BEGIN Reading text

Once upon a time, young Baby Boomers ridiculed television programs that showed married couples in separate beds. They used terms like 'prudish' and 'Victorian' and 'repressed.'

Actually, those shows were representative of culture for most of human history. Humans have rarely shared a bed with a spouse or relative if they had a choice. Only in the 1950s did sharing a bed in larger rooms in larger houses become common. By the 1980s, California took the concept of a King-Sized bed (invented in 1890 to sleep 15) and marketed it for wealthy elites on the coasts; a California King, 7 feet long.

Prior to that, whenever possible people had their own bed, even if they were married. And maybe they slept better. Will that help people sleep now? Much like studies on meat, dairy, and PFAS chemicals, you will find conflicting claims(1) but one group which argues for one bed has the most to lose - the American Academy of Sleep Medicine, which counts a whole lot of people in the mattress industry among their ranks. Mattress people would love to sell twice as many mattresses so if they think one bed is better than two, that means they must think the evidence is weighted heavily.



Let's take a look. Obviously sleep is important. We all have to do it and since that can be monetized there is a giant industry built up around telling rich people they don't sleep well enough, and to buy some new widget, app, or mindfulness class and it may get fixed. Money-driven types ignore that, like all population data, the average may not be relevant to you, any more than salt or saturated fats recommended levels are worth anything clinically.

END Reading text
BEGIN Information provided

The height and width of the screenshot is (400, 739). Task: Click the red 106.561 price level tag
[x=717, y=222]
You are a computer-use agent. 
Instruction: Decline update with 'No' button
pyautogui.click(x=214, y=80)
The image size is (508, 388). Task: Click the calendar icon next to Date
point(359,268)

END Information provided
BEGIN Information provided

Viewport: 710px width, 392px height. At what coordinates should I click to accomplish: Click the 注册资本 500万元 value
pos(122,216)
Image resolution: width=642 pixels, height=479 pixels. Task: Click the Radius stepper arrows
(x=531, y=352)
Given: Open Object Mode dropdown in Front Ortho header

END Information provided

Work to complete >>
1. Translate this sentence from the article on sharing a bed into Spanish: "Humans have rarely shared a bed with a spouse or relative if they had a choice."
2. In the article on sharing a bed, why does the writer take the American Academy of Sleep Medicine's support for one bed as a sign that the group finds the evidence strong? Answer in one to three sentences.
3. Sum up the article on sharing a bed in two sentences.

Written answers >>
1. Los seres humanos rara vez han compartido una cama con un cónyuge o un pariente si tenían opción.

2. The group counts many people from the mattress industry among its members, and they would gain from selling twice as many mattresses. If they still argue that one bed is better than two, they are arguing against their own interest, so the writer concludes they must think the evidence weighs heavily that way.

3. Young Baby Boomers once mocked television shows with married couples in separate beds, but the article says people have rarely shared a bed when they had a choice, and the practice became common only in the 1950s. Claims about whether separate beds help sleep conflict, yet a sleep group with many mattress-industry members still argues for one bed, and the article warns that a money-driven sleep industry ignores that population averages may not apply to any one person.